→ Task material

○ ○ ○

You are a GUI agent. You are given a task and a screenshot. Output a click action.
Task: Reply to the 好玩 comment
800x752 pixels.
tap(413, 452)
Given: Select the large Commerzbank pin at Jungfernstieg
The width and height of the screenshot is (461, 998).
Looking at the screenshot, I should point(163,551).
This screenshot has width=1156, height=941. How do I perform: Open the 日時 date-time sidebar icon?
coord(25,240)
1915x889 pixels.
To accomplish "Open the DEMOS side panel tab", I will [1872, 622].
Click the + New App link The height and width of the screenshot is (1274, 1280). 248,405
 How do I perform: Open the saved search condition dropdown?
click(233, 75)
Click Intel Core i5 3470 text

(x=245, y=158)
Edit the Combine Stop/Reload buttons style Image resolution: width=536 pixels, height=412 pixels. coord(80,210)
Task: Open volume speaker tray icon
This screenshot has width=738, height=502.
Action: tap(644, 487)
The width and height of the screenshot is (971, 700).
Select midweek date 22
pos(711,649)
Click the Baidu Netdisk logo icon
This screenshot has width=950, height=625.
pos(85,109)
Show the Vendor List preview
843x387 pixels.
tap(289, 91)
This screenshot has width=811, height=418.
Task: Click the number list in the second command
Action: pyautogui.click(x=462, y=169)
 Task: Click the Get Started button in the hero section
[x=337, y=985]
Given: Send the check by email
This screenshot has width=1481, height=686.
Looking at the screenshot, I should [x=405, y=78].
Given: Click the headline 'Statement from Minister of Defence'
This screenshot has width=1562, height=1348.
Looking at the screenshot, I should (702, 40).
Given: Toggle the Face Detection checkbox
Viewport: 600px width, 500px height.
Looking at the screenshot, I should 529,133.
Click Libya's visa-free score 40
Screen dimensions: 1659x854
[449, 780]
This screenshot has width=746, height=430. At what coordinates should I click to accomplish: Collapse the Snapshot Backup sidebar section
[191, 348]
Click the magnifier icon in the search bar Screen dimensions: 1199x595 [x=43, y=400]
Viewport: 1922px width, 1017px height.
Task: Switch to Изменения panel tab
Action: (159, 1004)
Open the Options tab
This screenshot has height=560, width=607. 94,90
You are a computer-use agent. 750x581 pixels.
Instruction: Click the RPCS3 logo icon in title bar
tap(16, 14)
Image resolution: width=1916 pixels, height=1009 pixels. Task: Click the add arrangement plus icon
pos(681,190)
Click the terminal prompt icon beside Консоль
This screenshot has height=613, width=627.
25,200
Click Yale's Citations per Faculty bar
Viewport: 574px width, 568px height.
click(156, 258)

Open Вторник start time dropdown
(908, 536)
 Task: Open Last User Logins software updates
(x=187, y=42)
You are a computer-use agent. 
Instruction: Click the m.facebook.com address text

○ ○ ○

→ Task prompt
All lines from the one holding "Task: Open Last User Logins software updates" through the final line of the material must be set down exactly, and nothing else may be added.

→ Output of the exercise
 Task: Open Last User Logins software updates
(x=187, y=42)
You are a computer-use agent. 
Instruction: Click the m.facebook.com address text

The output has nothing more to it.